In the bones of infants and in the bones of mothers, Pitt saw a way to trace stress through time.
Tracing Mothers, Infants, and the Weight of a Changing World
“Mothers and infants are underrepresented in historical accounts,” Pitt notes. That absence matters. These two groups often endure the earliest and deepest consequences of environmental and social change. By placing infants and reproductive adults side by side, Pitt set out to map how urbanization reshaped health across generations.
Her study examined 646 individuals, including 372 non-adults and 274 adult females, taken from Iron Age and Romano-British sites across south and central England. Some lived in emerging Roman cities. Others lived in rural settlements shaped by older traditions. Their bones carried clues not only about how they died, but how they had lived.

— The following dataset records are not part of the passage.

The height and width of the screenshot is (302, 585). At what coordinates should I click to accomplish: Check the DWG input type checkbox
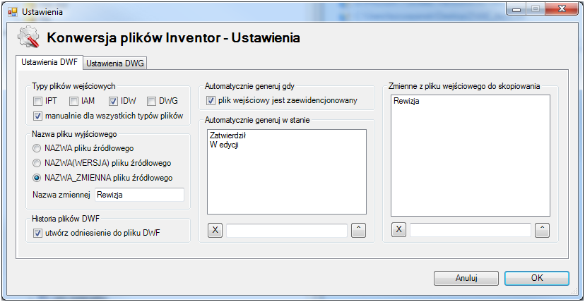151,101
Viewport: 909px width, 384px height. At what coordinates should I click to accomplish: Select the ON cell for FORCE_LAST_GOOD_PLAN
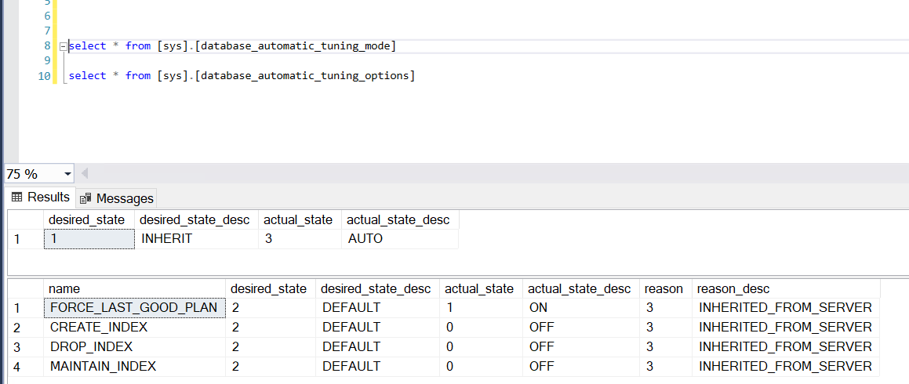pyautogui.click(x=581, y=307)
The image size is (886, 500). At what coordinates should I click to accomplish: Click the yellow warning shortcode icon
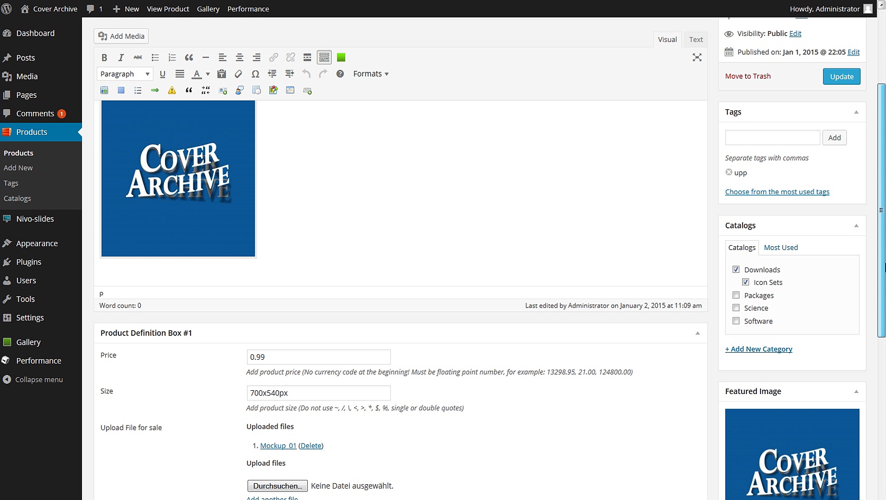click(172, 90)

Pitt identified ages at death and examined health indicators such as skeletal lesions. She then compared these traits statistically across Iron Age populations, rural Roman communities, and urban Roman centers.
Through this comparison, a striking pattern emerged.
The Cities That Promised Civilization but Delivered Decline
Pitt’s results confirmed the long-held suspicion that health declined under Roman rule. But the story was more nuanced than expected.
She found that negative health markers rose sharply in the Roman Period, but only in urban centers such as civitas capitals. These were the places where Romanization was strongest. They were also places where density, class divides, and new infrastructure reshaped daily life.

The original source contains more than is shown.